## [TASK ITEM]
Extract the text of every entry below exactly; leave images out.

## [GIVEN RECORDS]

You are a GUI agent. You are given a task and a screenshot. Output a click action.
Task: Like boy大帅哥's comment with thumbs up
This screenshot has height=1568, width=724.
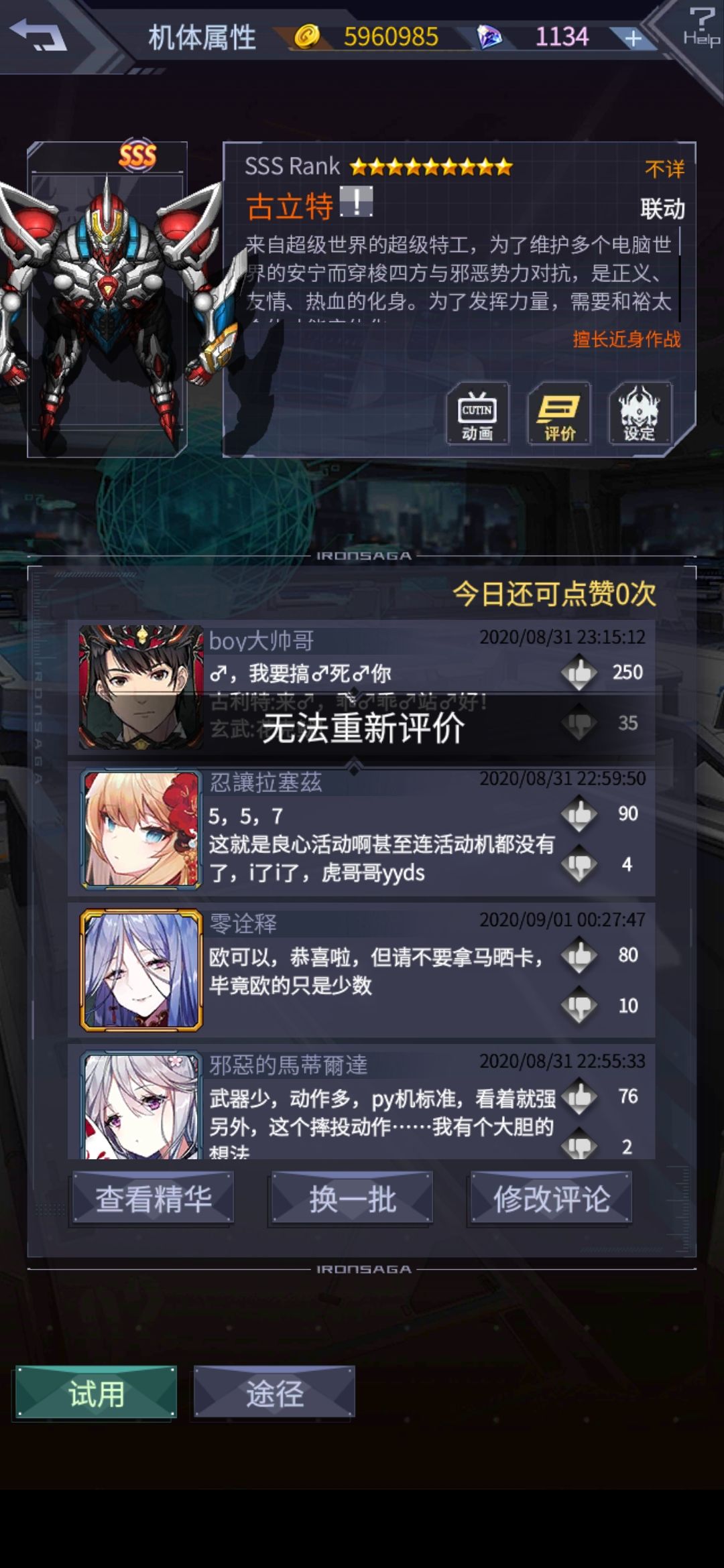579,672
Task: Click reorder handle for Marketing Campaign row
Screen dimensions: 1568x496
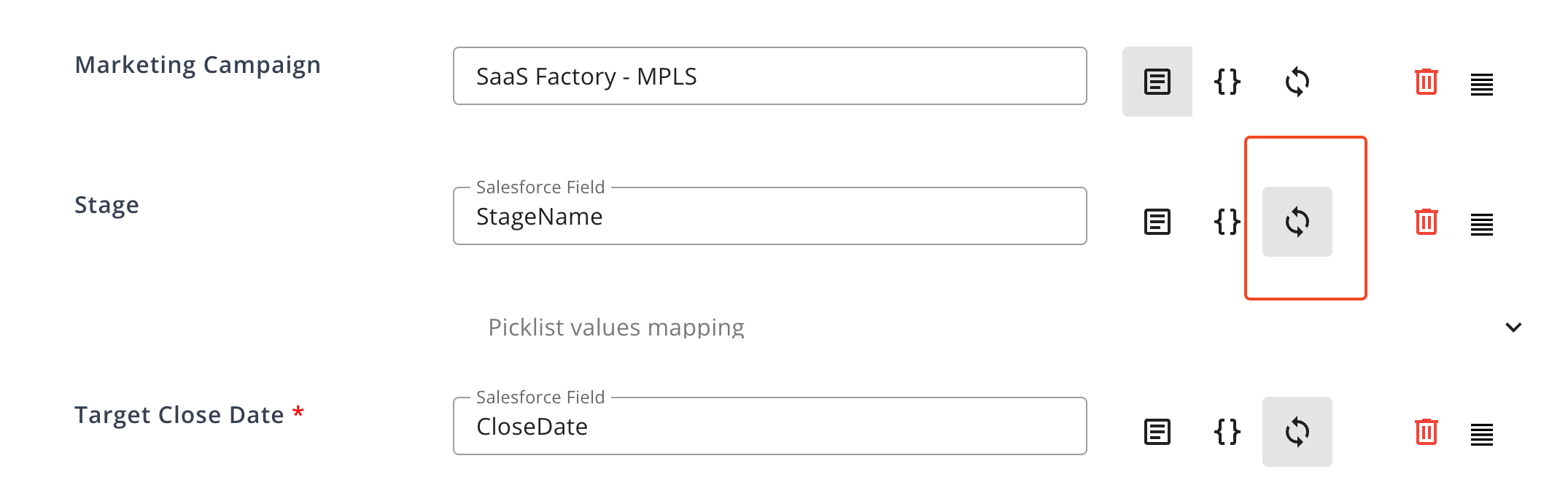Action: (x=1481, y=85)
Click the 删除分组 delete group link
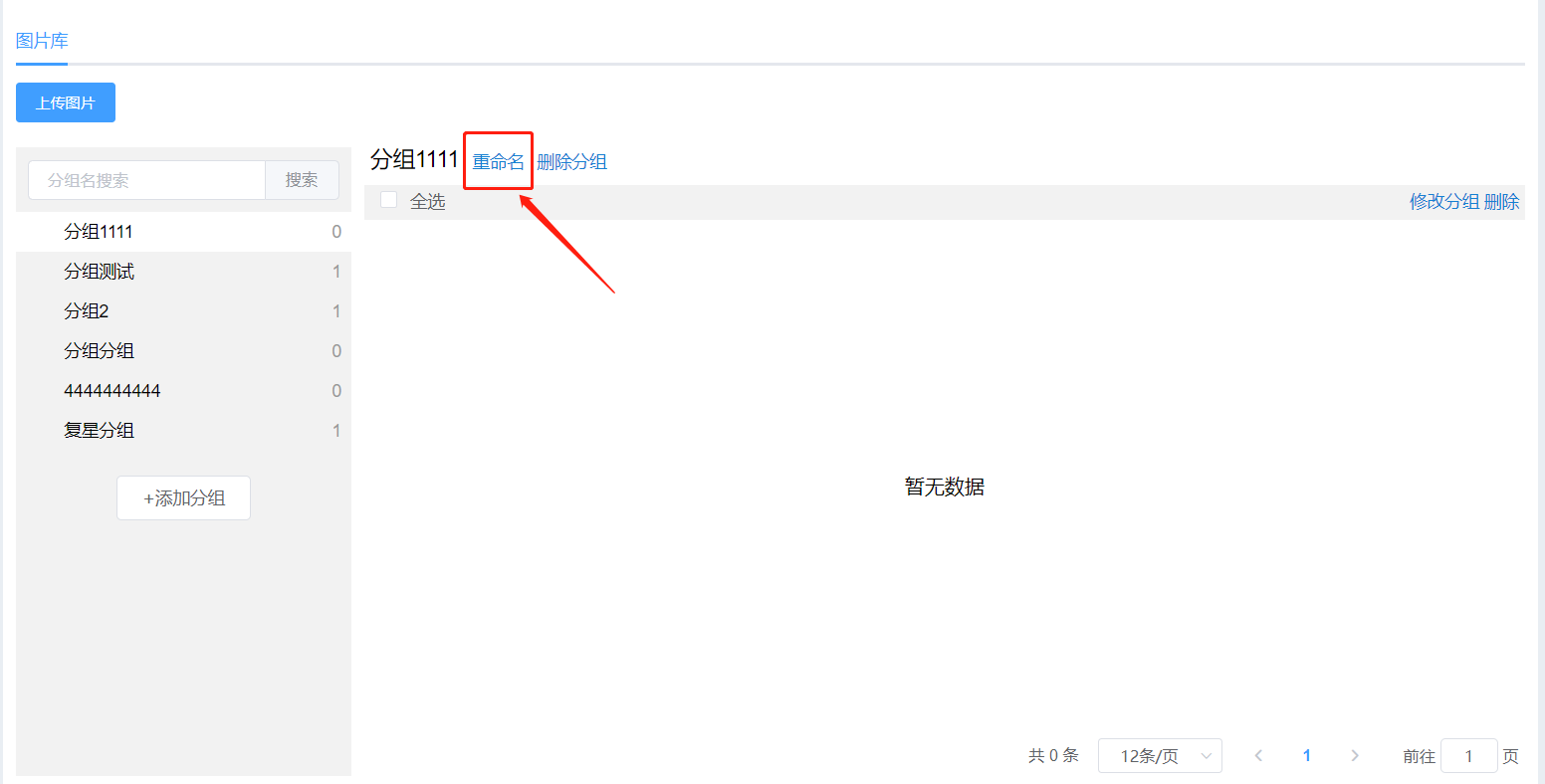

## [SOLUTION TO THE EXERCISE]
You are a GUI agent. You are given a task and a screenshot. Output a click action.
Task: Like boy大帅哥's comment with thumbs up
This screenshot has height=1568, width=724.
579,672
Task: Click reorder handle for Marketing Campaign row
Screen dimensions: 1568x496
Action: (x=1481, y=85)
Click the 删除分组 delete group link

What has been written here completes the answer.